◆ Work to complete ◆
Starting at the line with "Viewport: 2316px width, 1420px" in it, reproduce each line below through the last one, exactly, and include nothing else.

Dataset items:
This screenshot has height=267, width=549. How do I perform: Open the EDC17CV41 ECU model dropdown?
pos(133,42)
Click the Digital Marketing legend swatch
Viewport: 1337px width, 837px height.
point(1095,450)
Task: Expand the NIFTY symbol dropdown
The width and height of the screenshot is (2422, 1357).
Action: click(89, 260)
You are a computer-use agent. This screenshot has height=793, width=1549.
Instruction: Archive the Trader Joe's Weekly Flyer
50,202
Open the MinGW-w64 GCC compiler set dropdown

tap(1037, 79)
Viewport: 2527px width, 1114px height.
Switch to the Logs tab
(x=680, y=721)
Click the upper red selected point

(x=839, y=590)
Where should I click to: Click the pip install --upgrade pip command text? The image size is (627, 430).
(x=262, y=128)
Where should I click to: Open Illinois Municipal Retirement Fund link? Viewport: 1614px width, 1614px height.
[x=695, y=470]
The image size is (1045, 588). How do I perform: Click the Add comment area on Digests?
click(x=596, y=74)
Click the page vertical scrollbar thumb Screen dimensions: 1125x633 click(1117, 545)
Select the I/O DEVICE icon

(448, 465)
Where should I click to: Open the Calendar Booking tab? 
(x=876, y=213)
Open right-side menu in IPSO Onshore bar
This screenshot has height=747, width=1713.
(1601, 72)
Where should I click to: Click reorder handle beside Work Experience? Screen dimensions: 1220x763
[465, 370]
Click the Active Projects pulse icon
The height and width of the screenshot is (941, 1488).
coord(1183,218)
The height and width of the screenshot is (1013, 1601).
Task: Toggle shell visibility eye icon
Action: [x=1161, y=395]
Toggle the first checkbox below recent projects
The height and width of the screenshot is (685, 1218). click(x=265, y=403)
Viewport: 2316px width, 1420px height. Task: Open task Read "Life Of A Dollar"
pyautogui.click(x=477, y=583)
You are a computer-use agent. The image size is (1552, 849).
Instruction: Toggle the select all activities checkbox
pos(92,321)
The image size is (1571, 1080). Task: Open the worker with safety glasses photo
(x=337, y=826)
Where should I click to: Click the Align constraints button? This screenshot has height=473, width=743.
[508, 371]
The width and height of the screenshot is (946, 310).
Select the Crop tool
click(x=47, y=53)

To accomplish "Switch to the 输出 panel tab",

◆ Solution ◆
Viewport: 2316px width, 1420px height. Task: Open task Read "Life Of A Dollar"
pyautogui.click(x=477, y=583)
You are a computer-use agent. The image size is (1552, 849).
Instruction: Toggle the select all activities checkbox
pos(92,321)
The image size is (1571, 1080). Task: Open the worker with safety glasses photo
(x=337, y=826)
Where should I click to: Click the Align constraints button? This screenshot has height=473, width=743.
[508, 371]
The width and height of the screenshot is (946, 310).
Select the Crop tool
click(x=47, y=53)

To accomplish "Switch to the 输出 panel tab",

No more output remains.